3. Davalı-davacı kadın vekilinin temyizi yönünden;
... kadın vekili karşı dava dilekçesinde iştirak nafakasının yıllık ÜFE oranında artırılmasına karar verilmesini talep etmiş olup Bölge Adliye Mahkemesince hükmedilen iştirak nafakasına yıllık TÜFE oranında artırım uygulanmıştır. Hâkim tarafların talepleri ile bağlı olup talepten fazlasına veya başka bir şeye hükmedemez. Yerleşik Yargıtay içtihatları nafaka alacaklarına ileriki yıllarda üretici tiyet endeksi (ÜFE) oranında artış yapılması yönündedir. ... kadın tarafından da ÜFE oranında artış talep edildiğine göre Bölge Adliye Mahkemesince iştirak nafakasına ileriki yıllar için TÜFE artışı uygulanması doğru görülmemiştir.
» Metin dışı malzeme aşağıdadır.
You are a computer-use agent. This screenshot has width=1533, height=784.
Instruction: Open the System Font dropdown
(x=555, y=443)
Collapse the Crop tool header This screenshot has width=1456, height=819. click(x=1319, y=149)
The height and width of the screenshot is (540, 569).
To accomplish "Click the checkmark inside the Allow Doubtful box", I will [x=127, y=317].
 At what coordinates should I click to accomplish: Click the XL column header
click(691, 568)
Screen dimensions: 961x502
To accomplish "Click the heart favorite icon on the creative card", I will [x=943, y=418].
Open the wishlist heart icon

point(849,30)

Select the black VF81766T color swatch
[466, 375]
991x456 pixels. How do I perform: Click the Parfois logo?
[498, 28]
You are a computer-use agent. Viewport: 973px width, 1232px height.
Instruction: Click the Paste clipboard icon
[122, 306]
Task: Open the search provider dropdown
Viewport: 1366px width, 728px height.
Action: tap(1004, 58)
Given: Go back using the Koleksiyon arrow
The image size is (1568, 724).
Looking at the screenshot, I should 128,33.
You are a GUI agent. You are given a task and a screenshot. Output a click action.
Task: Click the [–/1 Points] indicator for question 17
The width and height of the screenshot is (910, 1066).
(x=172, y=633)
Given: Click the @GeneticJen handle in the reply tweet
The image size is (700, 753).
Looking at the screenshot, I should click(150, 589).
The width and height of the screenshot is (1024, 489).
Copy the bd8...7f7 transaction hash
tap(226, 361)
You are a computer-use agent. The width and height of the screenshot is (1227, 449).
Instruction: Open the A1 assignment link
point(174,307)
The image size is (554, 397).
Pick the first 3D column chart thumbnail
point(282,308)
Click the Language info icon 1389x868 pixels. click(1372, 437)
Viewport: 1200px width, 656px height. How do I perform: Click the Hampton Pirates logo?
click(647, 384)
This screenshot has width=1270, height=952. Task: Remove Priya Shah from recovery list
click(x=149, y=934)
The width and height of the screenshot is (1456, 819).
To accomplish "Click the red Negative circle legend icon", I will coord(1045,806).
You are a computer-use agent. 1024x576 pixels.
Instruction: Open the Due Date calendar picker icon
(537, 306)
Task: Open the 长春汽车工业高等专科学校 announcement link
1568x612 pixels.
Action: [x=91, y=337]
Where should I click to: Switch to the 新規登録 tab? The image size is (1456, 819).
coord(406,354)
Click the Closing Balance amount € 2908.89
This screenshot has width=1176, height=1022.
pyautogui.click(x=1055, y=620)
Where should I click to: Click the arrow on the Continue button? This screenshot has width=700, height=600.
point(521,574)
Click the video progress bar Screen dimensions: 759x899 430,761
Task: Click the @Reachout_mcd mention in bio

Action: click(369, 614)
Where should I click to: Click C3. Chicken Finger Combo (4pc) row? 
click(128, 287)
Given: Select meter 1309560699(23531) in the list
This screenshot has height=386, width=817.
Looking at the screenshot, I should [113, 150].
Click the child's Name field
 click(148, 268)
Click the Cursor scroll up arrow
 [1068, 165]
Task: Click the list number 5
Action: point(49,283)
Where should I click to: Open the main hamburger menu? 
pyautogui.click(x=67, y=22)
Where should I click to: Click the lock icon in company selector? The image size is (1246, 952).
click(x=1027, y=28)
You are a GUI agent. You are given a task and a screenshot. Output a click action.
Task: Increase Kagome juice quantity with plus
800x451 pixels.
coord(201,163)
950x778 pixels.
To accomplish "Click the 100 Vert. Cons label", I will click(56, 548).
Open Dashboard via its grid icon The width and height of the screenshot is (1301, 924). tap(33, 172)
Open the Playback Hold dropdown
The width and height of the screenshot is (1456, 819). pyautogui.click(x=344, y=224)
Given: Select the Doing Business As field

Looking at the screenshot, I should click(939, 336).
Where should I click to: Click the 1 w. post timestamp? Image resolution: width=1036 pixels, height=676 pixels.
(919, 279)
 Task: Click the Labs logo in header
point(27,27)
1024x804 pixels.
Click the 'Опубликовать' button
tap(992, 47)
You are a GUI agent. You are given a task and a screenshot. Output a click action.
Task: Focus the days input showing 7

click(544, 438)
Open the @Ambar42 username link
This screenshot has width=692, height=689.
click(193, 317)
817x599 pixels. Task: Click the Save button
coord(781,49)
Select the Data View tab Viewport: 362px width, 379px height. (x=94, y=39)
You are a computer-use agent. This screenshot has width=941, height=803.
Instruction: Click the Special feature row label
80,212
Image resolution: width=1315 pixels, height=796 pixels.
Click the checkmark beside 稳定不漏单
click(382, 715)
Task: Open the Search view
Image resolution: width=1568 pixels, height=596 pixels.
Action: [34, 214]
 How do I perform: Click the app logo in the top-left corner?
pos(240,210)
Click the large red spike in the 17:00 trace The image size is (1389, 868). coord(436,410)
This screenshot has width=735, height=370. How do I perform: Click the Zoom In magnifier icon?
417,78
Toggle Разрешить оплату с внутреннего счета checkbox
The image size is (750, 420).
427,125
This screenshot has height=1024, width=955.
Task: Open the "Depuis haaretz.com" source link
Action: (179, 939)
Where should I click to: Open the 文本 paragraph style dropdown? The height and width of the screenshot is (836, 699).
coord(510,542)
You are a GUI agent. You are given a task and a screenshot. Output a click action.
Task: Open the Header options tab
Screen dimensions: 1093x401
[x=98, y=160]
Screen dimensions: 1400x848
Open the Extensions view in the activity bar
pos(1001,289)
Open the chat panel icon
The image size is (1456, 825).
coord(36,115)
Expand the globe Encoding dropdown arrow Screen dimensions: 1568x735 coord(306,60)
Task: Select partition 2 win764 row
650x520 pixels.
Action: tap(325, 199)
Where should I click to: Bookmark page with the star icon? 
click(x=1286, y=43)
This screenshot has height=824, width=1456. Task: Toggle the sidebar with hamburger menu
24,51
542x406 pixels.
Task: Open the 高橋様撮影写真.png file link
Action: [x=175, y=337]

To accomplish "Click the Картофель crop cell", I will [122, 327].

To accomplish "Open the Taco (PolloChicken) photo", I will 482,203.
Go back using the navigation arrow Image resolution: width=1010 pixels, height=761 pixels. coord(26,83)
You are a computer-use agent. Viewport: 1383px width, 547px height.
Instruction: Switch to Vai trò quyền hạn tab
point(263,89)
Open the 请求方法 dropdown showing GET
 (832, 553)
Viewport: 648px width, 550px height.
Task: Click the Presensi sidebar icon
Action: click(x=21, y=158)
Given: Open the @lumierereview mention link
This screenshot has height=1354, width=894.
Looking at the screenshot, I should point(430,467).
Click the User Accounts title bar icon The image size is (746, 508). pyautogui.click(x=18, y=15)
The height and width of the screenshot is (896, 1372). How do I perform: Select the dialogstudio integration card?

Ne var ki bu yanlışlığın giderilmesi yeniden yargılama yapılmasını gerektirmediğinden 6100 sayılı Kanun’un 370 inci maddesinin ikinci fıkrası hükmü uyarınca Bölge Adliye Mahkemesi kararının düzeltilerek onanması gerekir.
VI. KARAR
Açıklanan sebeplerle;
1.Taraf vekillerinin aşağıdaki bentlerin kapsamı dışındaki temyiz itirazlarının reddine,
2.... erkek vekilinin temyizi yönünden;
Temyiz olunan Bölge Adliye Mahkemesi kararının (B) bendinin 2 numaralı fıkrasının hükümden tamamen çıkarılmasına, yerine "Tarafların müşterek çocuğu İbrahim'in her ayın 1 ve 3. Cumartesi günü sabah saat 10.00'dan Pazar akşam saat 18.00'e kadar, dini bayramların 2. günü sabah saat 10.00'dan 3. günü saat 18.00'e kadar, babalar günü sabah saat 10.00'dan akşam saat 18.00'e kadar, her yıl 1 Temmuz sabah saat 10.00'dan 15 Temmuz akşam saat 18.00'e kadar baba ile kişisel ilişki tesisine" ifadesinin yazılması suretiyle temyize konu kararın DÜZELTİLEREK ONANMASINA,
3.Davalı-davacı kadın vekilinin temyizi yönünden;
Temyiz olunan Bölge Adliye Mahkemesi kararının (B) bendinin 3 numaralı fıkrasında geçen "TÜFE" ifadesinin hükümden çıkarılmasına, yerine "ÜFE" ifadesinin yazılması suretiyle temyize konu kararın DÜZELTİLEREK ONANMASINA,
Peşin alınan temyiz karar harcının istek halinde ilgililere iadesine,
Dosyanın İlk Derece Mahkemesine, kararın bir örneğinin Bölge Adliye Mahkemesine gönderilmesine,
16.01.2024 tarihinde oy birliğiyle karar verildi.